Allowing a repeal, repeated exemption will also remove
significant reporting burdens now required of homeowners. Under
current law, a typically elderly homeowner who has moved to a
retirement community must calculate capital gains liability by
going back to records of the first home purchase and following
each successive sale and purchase. The recordkeeping and effort
necessary to calculate tax liability is daunting for anybody
and all the worst for the individuals who have already paid a
lifetime of taxes.
Raising the amount of home appreciation exempt from taxes
is also necessary now in order to anticipate future home
appreciation that will dilute the value of current one-time
exemption levels of $125,000.
At the current levels of house price appreciation, a
typical home buyer in 1997 will see $265,000 of appreciation in
their home-owning lifetime. Increasing the limit now will
assure those young households that they will enjoy the same tax
advantages of owning as their parents and grandparents.
Finally, Mr. Chairman, I turn my remarks to the issue of
death tax relief. Although the President's budget contains some
estate tax relief for closely held businesses, it is minimal
and needs to be significantly expanded. The President's
proposal does very little to eliminate the estate tax burden on
small business and is merely a loan program. Although complete
repeal makes the most economic sense, NAHB understands the
revenue constraints associated with the appeal. Thus, NAHB
believes the best solution would be to raise the exemption
level from $600,000 and reduce the overall estate tax rate.

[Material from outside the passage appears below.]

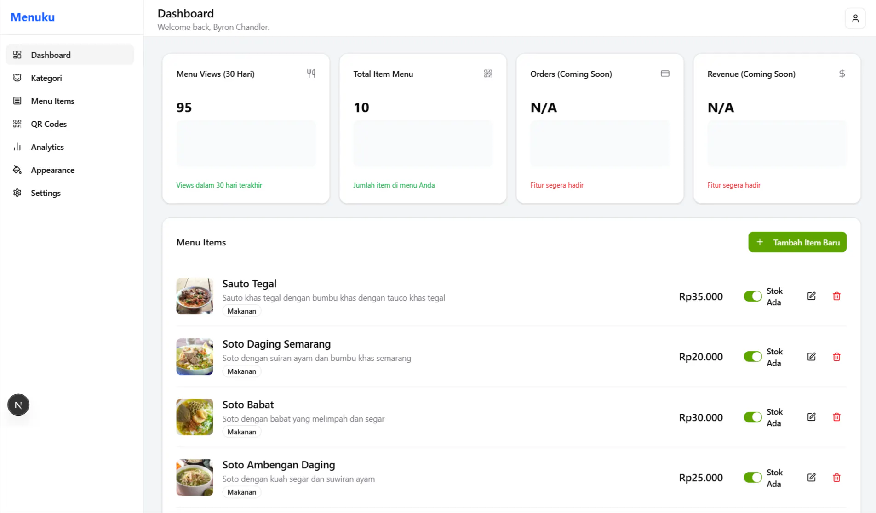876x513 pixels.
Task: Click the Menuku logo link
Action: (x=33, y=17)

NAHB looks forward with working with the Ways and Means
Committee, as well as the administration, to craft a workable
proposal that is passable. Home building is dominated by small
firms which very often are family owned and operated. The
current estate and tax laws operate to destroy family owned
businesses. Although a credit is allowed against estate and
gift tax sufficient to allow a taxpayer upon death to transfer
up to $600,000 without paying taxes, this exemption amount has
not been raised.
The forced sale of family business is disruptive to the
home-building industry and increases the cost of producing
housing. Further, building homes and developing subdivisions is
a long-term process which many times is interrupted and frozen
as part of builder's estate. Creation of affordable housing
should not be stalled or curtailed as a result of complicated
estate issues or the eventual sale of the business.
For these reasons, NAHB supports estate tax relief.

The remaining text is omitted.